# Decoder in Transformer Architeture

In the transformer architecture, the decoder plays a crucial role in generating the output sequence. We will use the example sentence "The cat sat on the mat." to illustrate these concepts.

#### Overview of the Decoder
The decoder in the transformer architecture generates output sequences based on two key inputs:

**1. Encoder Output:** The contextualized embeddings generated by the encoder.

**2. Target Sequence:** The sequence of tokens generated so far, starting with a special **`[START]`** token.

### Output Shifted to the Right

- **What is Output Shifted to the Right?**
  - The expected output sequence is the sequence that the model should generate. For example, if the input sentence is "The cat sat on the mat," the expected output sequence might be "The cat sat on the mat [END]."
  - To create the target sequence for the decoder, we shift this expected output sequence to the right by one position and add a `[START]` token at the beginning.

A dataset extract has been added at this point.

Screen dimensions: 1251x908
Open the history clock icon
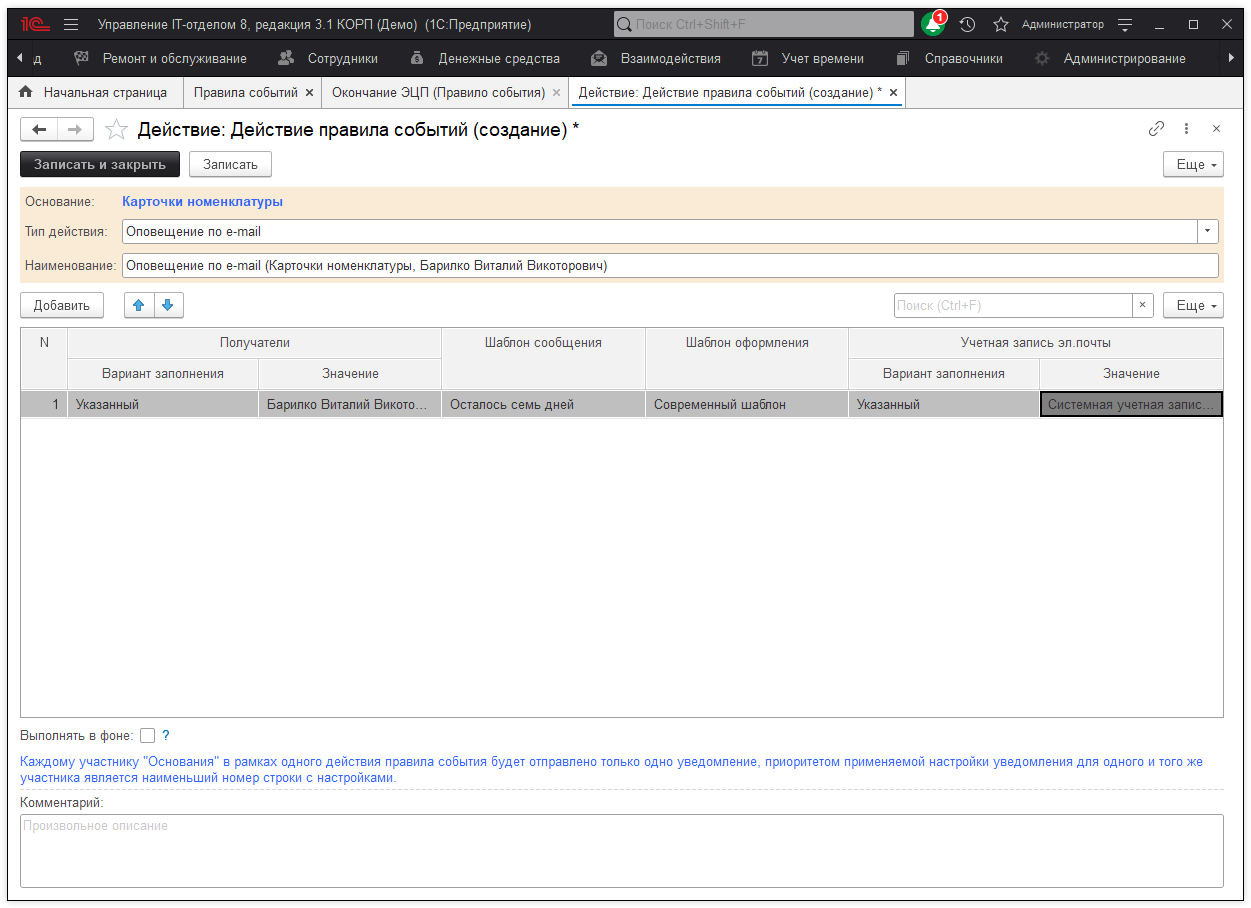(967, 25)
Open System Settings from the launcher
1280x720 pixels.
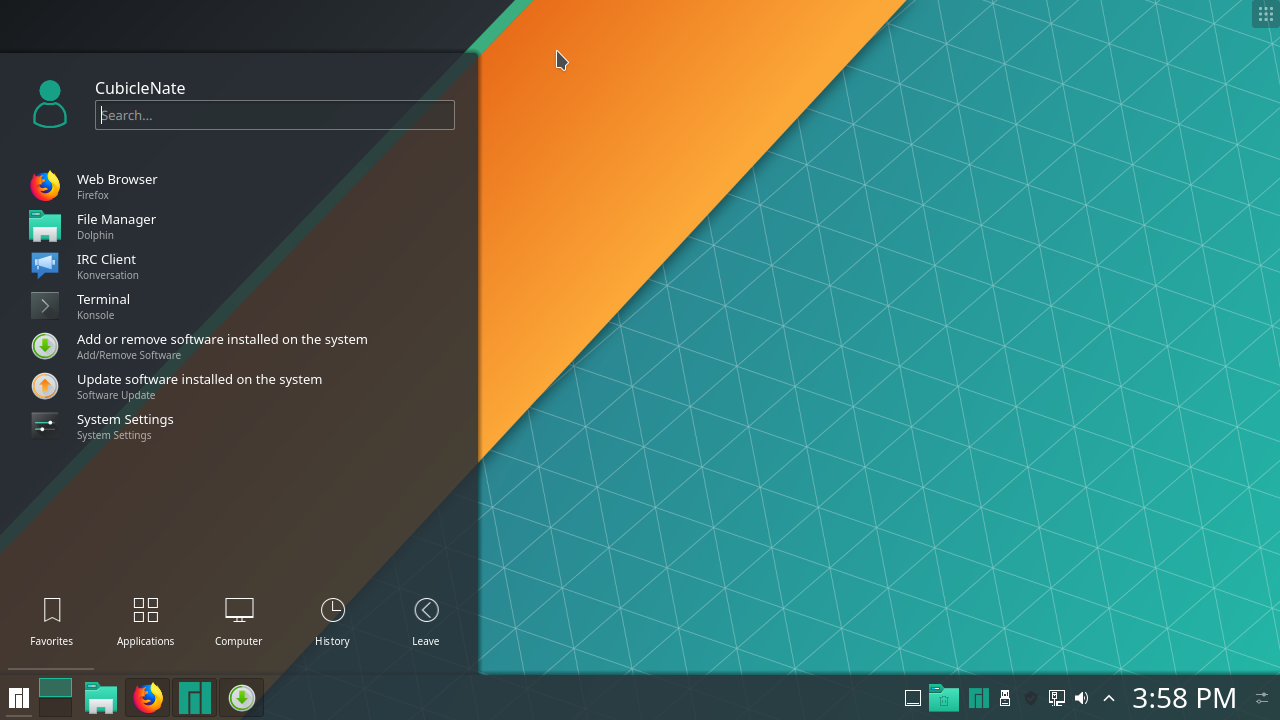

- **Why Shift the Output to the Right?**
  - Shifting the output to the right ensures that the decoder generates the output sequence in an autoregressive manner. This means that the decoder generates one token at a time, using the previously generated tokens as context for the next token.
  - By adding the `[START]` token at the beginning, we provide the decoder with a clear starting point for generating the output sequence.

**Example**:
- Expected Output Sequence: `["The", "cat", "sat", "on", "mat", "[END]"]`
- Target Sequence: `["[START]", "The", "cat", "sat", "on", "mat"]`


## Step 1: Input to the Decoder

### 1. Target Sequence

- The target sequence is the sequence of tokens that the decoder has generated so far. It starts with a special **start token** (`[START]`), includes all the words from the expected output sequence, and ends with an **end token** (`[END]`).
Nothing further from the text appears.